*READING TEXT:*
== Segment start ==
Local retiree trades one type of writing for another

Local retiree trades one type of writing for another
Originally published in the Daily Republic on April 09 , 2015 By Kevin W. Green
During his career as a clinical social worker, Lincoln Beals wrote probation reports, research papers and mental health evaluations. The 78-year-old retiree, who lives with his wife in Fairfield, now concentrates his time on writing novels.
Beals may be retired, but that doesn’t mean the Los Angeles native has a leisurely approach to life and his new career as an author. He launches into his writing every morning, with a goal of cranking out 1,000 words each day.
Beals and his family moved to Solano County when he got a job at the California Medical Facility, where he was employed for 11 years. He later worked for the Department of Defense – providing counseling to military members and their families at Travis Air Force Base, as well as military installations in Alaska and Germany.
It was the loss of a close friend in 1987 that eventually led Beals to his new career. His friend’s suicide stayed with him for many years. In 2005, he wrote a fictionalized story of his friend’s last six months. That draft still remains on the hard drive of his computer.
Then on an airplane flight in 2013, Beals struck up a conversation with a fellow passenger – who had authored many books. Beals discovered the possibility of self-publishing and launched a new career at the age of 77.
He began research for his writing soon after that meeting. Eight months of writing produced his first novel, “Take the High Road, an Irish Odyssey,” which was published in April 2014.
Beal’s research focused on the Irish in the 18th and 19th centuries and what happened to families in Ireland. The setting of his first book begins in 1851. The fictitious families he created will eventually lead up to the family of his friend in the 20th century, Beals said.
“I’m trying to pull real events in history and fit my characters into them,” he said. “I have a bit of an interest in history. If I can teach a little bit of history as we go, that’s a secondary gain.”
== Segment end ==
*WHAT TO WORK ON:*
1. In the article about Lincoln Beals, how many words does he aim to write each day?
2. Continue the article about Lincoln Beals's writing career, picking up after its final sentence.

[Collection entries]
== Segment start ==
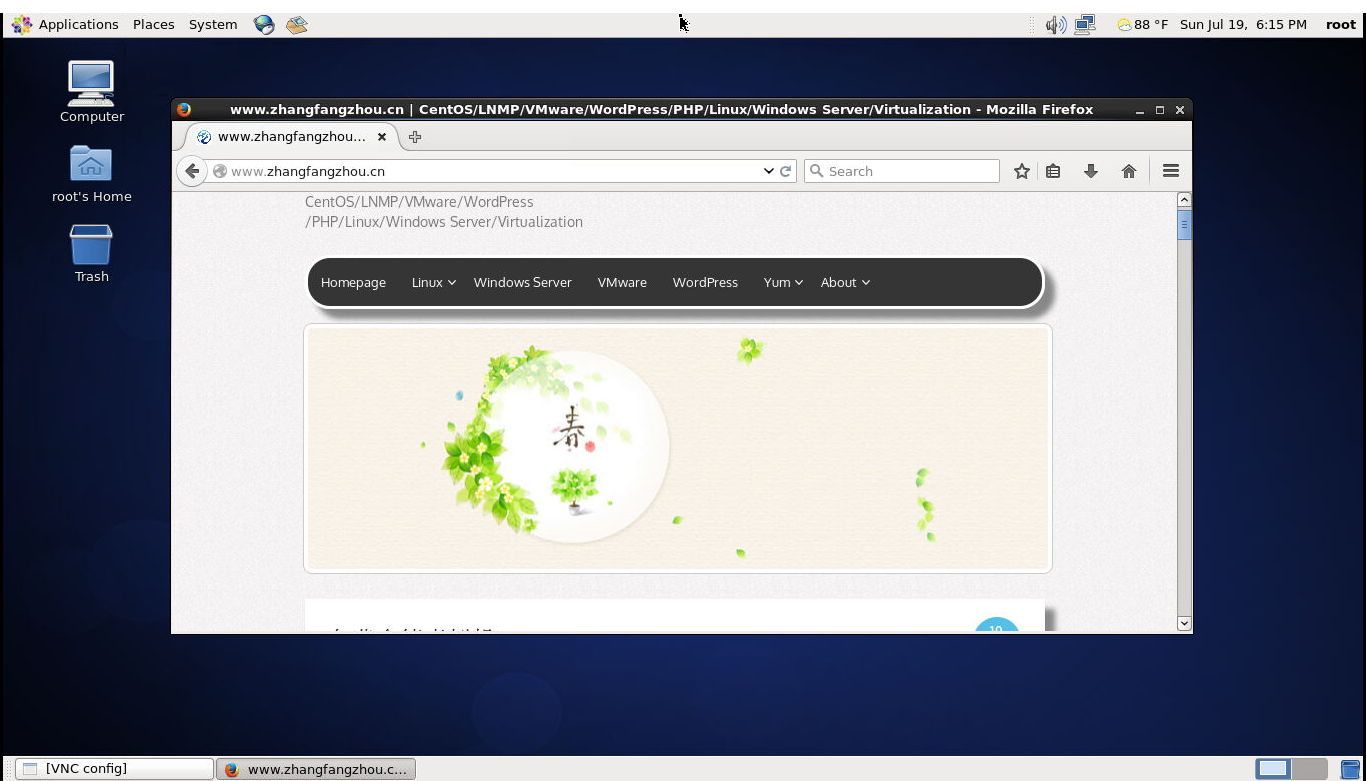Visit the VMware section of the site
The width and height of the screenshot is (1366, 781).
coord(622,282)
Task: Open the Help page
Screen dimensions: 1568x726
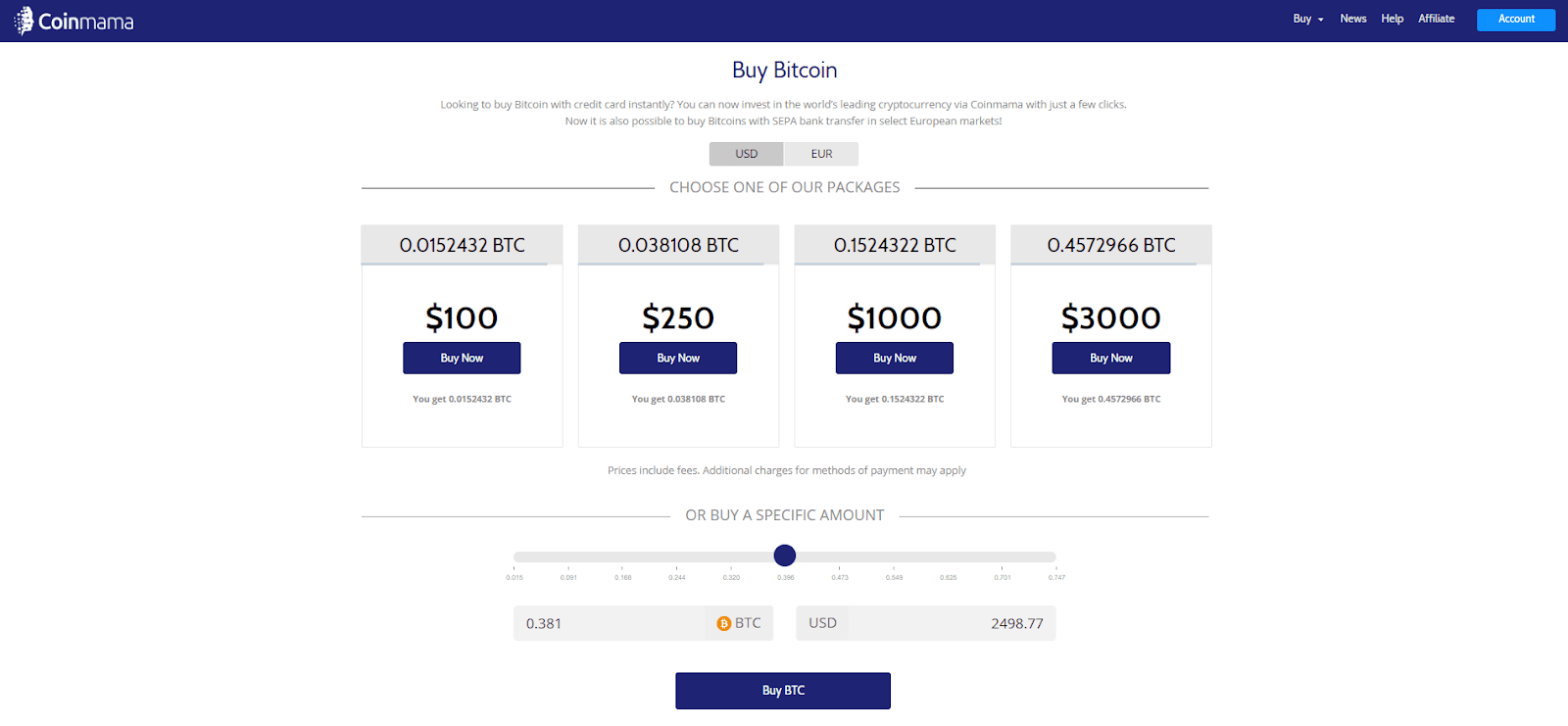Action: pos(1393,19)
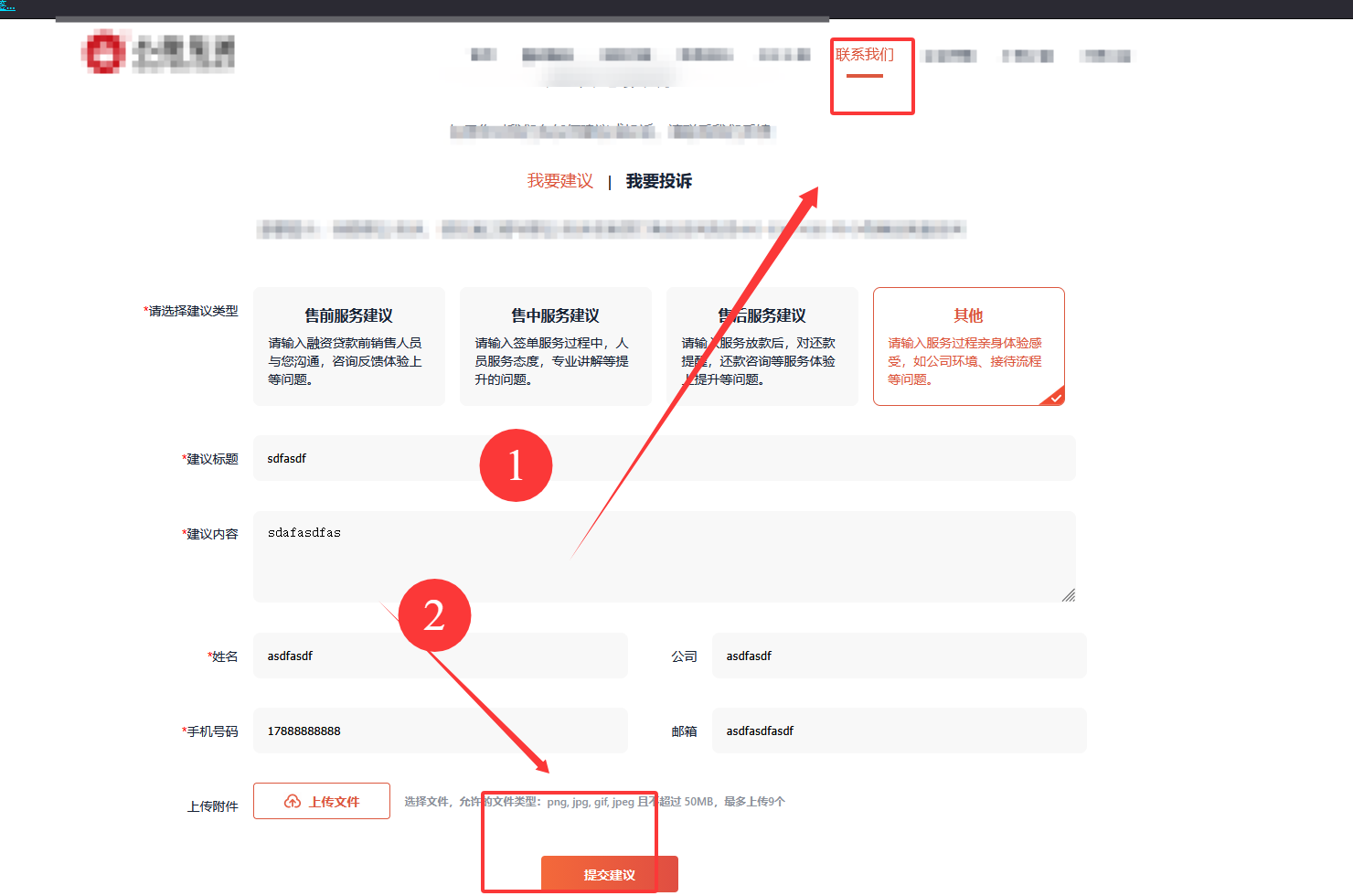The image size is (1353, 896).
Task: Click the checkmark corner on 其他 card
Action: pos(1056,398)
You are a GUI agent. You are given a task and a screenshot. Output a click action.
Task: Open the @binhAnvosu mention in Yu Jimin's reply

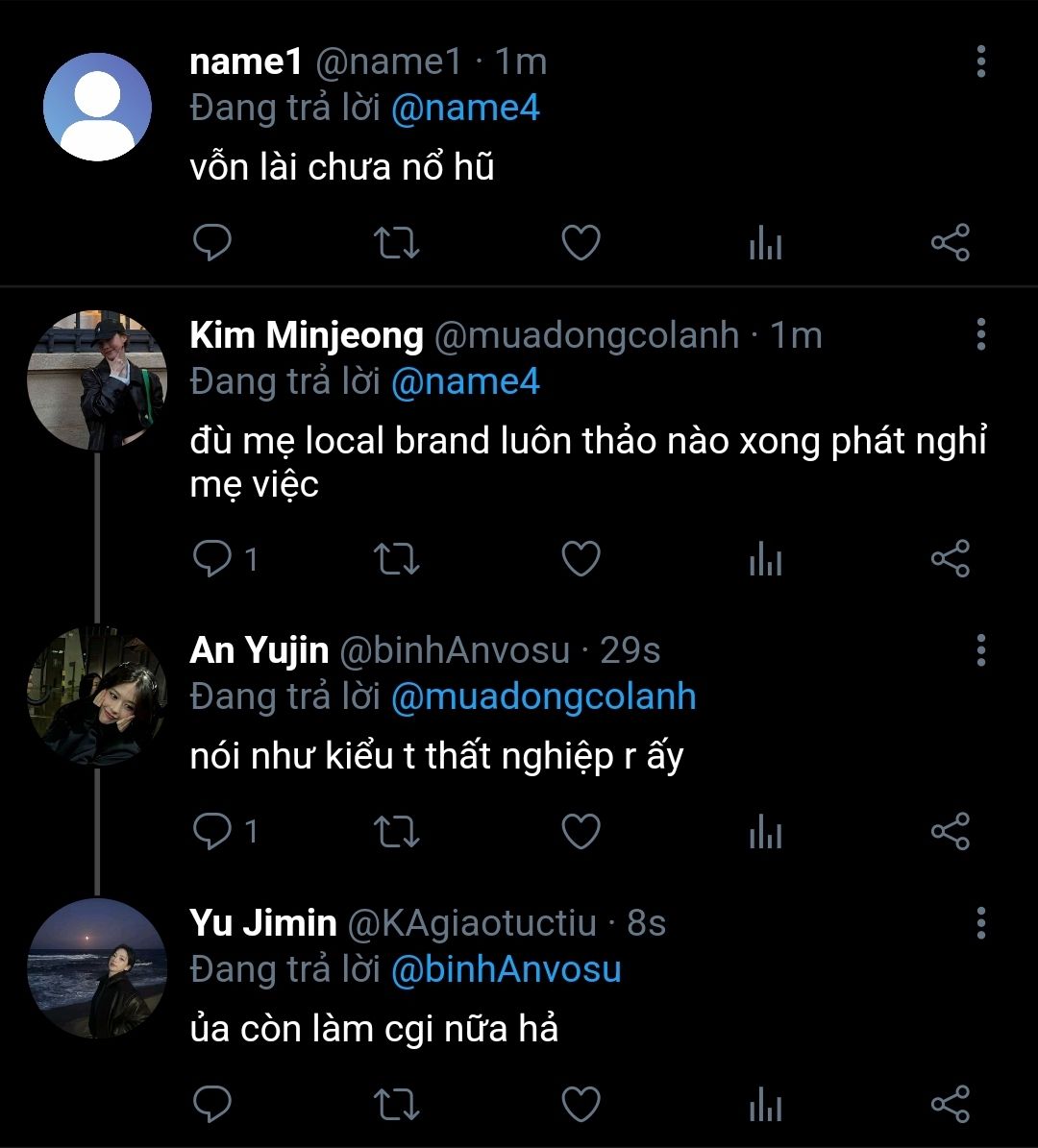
== Segment end ==
*ANSWER SET:*
1. 1,000 words a day.

2.
The writing he’s doing now is a big change from what Beals wrote during his first career.
“I worked in the mental health field for over 40 years,” he said. “I wrote psychiatric reports and case notes. And I was a probation officer, so I wrote probation reports in Los Angeles County. So, that was my experience in writing. Fiction’s much different.”
Although the writing differs, Beals is still able to draw on his previous experience for his novels.
“I sat for 22 years listening to people, not talking much, but listening in a psycho-therapy office,” he said. “I got a pretty good sense of how people react to all kinds of social and emotional stimulus. So I draw on that very deeply with my characters.”
Beals used an example with one of the characters in his first book who is depressed.
“He’s very depressed after he lost his family, but I never say in there that he’s depressed,” Beals said. “I know what the symptoms of depression are of a 17-year-old and what he goes through.”
After completing his first novel, Beals kept on writing. His second book, “On the High Seas, an Irish Odyssey,” was published late last year. True to form, he is already working on his third book and has plans for a fourth and fifth.
“Hopefully, I have enough life in me to write everything that’s in my head,” Beals said.